Extracted data ▸
(begin)

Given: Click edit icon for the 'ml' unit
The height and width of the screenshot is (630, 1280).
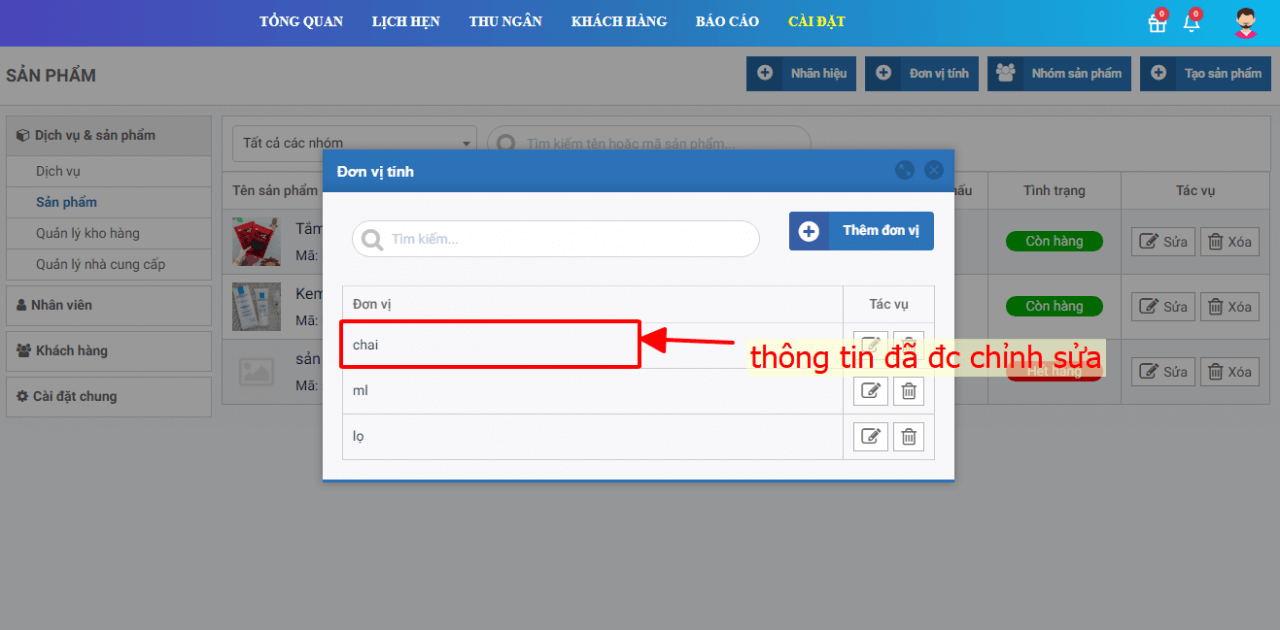Looking at the screenshot, I should tap(870, 391).
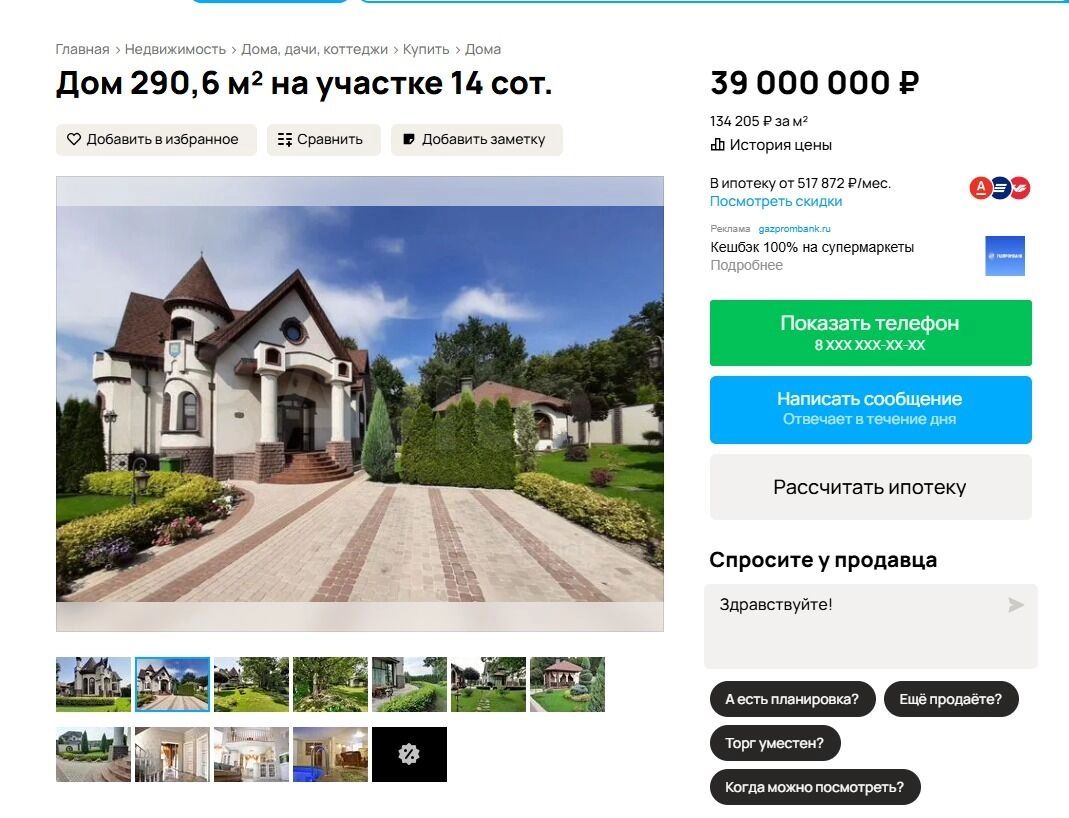Click the note icon for Добавить заметку
1069x818 pixels.
tap(409, 139)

(end)

Given instruction ▸
Print the lines of data above again word for word, but leave out the pictures.

Output of the exercise ▸
Given: Click edit icon for the 'ml' unit
The height and width of the screenshot is (630, 1280).
Looking at the screenshot, I should tap(870, 391).
Click the note icon for Добавить заметку
1069x818 pixels.
tap(409, 139)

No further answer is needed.